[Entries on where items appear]
[start]

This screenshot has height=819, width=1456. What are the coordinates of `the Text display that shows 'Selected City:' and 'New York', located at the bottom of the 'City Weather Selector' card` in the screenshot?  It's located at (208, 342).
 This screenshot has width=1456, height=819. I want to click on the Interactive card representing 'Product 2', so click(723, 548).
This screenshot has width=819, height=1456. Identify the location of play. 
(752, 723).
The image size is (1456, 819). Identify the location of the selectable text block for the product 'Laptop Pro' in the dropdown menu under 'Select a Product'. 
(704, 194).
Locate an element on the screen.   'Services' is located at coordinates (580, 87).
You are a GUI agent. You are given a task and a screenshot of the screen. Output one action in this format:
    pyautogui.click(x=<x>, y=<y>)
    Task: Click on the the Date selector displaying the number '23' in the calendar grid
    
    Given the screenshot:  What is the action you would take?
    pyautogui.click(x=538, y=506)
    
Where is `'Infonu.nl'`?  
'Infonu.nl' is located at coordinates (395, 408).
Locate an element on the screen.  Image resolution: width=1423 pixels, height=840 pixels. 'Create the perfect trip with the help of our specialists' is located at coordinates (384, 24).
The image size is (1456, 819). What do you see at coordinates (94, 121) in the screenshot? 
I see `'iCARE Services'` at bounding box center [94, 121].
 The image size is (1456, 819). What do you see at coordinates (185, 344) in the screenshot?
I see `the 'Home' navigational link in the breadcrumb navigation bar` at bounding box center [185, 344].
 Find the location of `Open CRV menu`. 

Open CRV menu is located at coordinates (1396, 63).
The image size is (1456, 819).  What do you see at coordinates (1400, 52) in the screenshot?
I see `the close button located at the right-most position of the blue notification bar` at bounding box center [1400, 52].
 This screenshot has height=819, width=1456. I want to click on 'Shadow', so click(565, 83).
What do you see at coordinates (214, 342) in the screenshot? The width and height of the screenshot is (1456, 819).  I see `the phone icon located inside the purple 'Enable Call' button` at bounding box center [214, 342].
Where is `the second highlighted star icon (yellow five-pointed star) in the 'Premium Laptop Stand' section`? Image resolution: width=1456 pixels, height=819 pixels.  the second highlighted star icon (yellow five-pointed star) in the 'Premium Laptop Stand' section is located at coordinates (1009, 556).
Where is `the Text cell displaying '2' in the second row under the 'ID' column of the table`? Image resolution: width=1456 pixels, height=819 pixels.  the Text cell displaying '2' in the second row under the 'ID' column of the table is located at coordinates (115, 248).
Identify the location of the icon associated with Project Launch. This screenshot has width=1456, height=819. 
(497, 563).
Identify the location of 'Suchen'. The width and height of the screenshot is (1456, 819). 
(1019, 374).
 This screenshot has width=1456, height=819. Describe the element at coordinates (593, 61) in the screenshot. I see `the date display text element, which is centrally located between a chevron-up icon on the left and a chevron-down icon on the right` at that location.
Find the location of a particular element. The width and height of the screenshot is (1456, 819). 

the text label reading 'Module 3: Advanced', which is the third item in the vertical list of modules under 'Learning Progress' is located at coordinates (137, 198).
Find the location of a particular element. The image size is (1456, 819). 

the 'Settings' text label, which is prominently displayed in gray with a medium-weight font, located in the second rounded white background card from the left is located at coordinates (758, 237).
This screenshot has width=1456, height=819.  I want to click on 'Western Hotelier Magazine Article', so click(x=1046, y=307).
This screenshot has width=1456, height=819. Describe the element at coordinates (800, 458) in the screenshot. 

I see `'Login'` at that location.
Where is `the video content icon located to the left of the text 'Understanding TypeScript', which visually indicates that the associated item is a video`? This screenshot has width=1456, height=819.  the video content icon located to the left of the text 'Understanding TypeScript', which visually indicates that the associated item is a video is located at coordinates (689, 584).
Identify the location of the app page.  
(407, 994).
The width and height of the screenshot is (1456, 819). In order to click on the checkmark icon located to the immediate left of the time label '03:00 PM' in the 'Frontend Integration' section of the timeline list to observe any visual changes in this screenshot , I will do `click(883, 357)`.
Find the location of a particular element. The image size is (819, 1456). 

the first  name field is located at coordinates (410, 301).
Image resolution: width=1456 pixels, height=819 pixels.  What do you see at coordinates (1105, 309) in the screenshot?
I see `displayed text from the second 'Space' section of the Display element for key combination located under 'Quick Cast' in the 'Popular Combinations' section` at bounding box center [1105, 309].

[end]

## [Short task]
Please output all of the entries above again, word for word and in the same order.

## [Written solution]
This screenshot has height=819, width=1456. What are the coordinates of `the Text display that shows 'Selected City:' and 'New York', located at the bottom of the 'City Weather Selector' card` in the screenshot?  It's located at (208, 342).
 This screenshot has width=1456, height=819. I want to click on the Interactive card representing 'Product 2', so click(723, 548).
This screenshot has width=819, height=1456. Identify the location of play. 
(752, 723).
The image size is (1456, 819). Identify the location of the selectable text block for the product 'Laptop Pro' in the dropdown menu under 'Select a Product'. 
(704, 194).
Locate an element on the screen.   'Services' is located at coordinates (580, 87).
You are a GUI agent. You are given a task and a screenshot of the screen. Output one action in this format:
    pyautogui.click(x=<x>, y=<y>)
    Task: Click on the the Date selector displaying the number '23' in the calendar grid
    
    Given the screenshot:  What is the action you would take?
    pyautogui.click(x=538, y=506)
    
Where is `'Infonu.nl'`?  
'Infonu.nl' is located at coordinates (395, 408).
Locate an element on the screen.  Image resolution: width=1423 pixels, height=840 pixels. 'Create the perfect trip with the help of our specialists' is located at coordinates (384, 24).
The image size is (1456, 819). What do you see at coordinates (94, 121) in the screenshot? 
I see `'iCARE Services'` at bounding box center [94, 121].
 The image size is (1456, 819). What do you see at coordinates (185, 344) in the screenshot?
I see `the 'Home' navigational link in the breadcrumb navigation bar` at bounding box center [185, 344].
 Find the location of `Open CRV menu`. 

Open CRV menu is located at coordinates (1396, 63).
The image size is (1456, 819).  What do you see at coordinates (1400, 52) in the screenshot?
I see `the close button located at the right-most position of the blue notification bar` at bounding box center [1400, 52].
 This screenshot has height=819, width=1456. I want to click on 'Shadow', so click(565, 83).
What do you see at coordinates (214, 342) in the screenshot? The width and height of the screenshot is (1456, 819).  I see `the phone icon located inside the purple 'Enable Call' button` at bounding box center [214, 342].
Where is `the second highlighted star icon (yellow five-pointed star) in the 'Premium Laptop Stand' section`? Image resolution: width=1456 pixels, height=819 pixels.  the second highlighted star icon (yellow five-pointed star) in the 'Premium Laptop Stand' section is located at coordinates (1009, 556).
Where is `the Text cell displaying '2' in the second row under the 'ID' column of the table`? Image resolution: width=1456 pixels, height=819 pixels.  the Text cell displaying '2' in the second row under the 'ID' column of the table is located at coordinates (115, 248).
Identify the location of the icon associated with Project Launch. This screenshot has width=1456, height=819. 
(497, 563).
Identify the location of 'Suchen'. The width and height of the screenshot is (1456, 819). 
(1019, 374).
 This screenshot has width=1456, height=819. Describe the element at coordinates (593, 61) in the screenshot. I see `the date display text element, which is centrally located between a chevron-up icon on the left and a chevron-down icon on the right` at that location.
Find the location of a particular element. The width and height of the screenshot is (1456, 819). 

the text label reading 'Module 3: Advanced', which is the third item in the vertical list of modules under 'Learning Progress' is located at coordinates (137, 198).
Find the location of a particular element. The image size is (1456, 819). 

the 'Settings' text label, which is prominently displayed in gray with a medium-weight font, located in the second rounded white background card from the left is located at coordinates (758, 237).
This screenshot has width=1456, height=819.  I want to click on 'Western Hotelier Magazine Article', so click(x=1046, y=307).
This screenshot has width=1456, height=819. Describe the element at coordinates (800, 458) in the screenshot. 

I see `'Login'` at that location.
Where is `the video content icon located to the left of the text 'Understanding TypeScript', which visually indicates that the associated item is a video`? This screenshot has width=1456, height=819.  the video content icon located to the left of the text 'Understanding TypeScript', which visually indicates that the associated item is a video is located at coordinates (689, 584).
Identify the location of the app page.  
(407, 994).
The width and height of the screenshot is (1456, 819). In order to click on the checkmark icon located to the immediate left of the time label '03:00 PM' in the 'Frontend Integration' section of the timeline list to observe any visual changes in this screenshot , I will do `click(883, 357)`.
Find the location of a particular element. The image size is (819, 1456). 

the first  name field is located at coordinates (410, 301).
Image resolution: width=1456 pixels, height=819 pixels.  What do you see at coordinates (1105, 309) in the screenshot?
I see `displayed text from the second 'Space' section of the Display element for key combination located under 'Quick Cast' in the 'Popular Combinations' section` at bounding box center [1105, 309].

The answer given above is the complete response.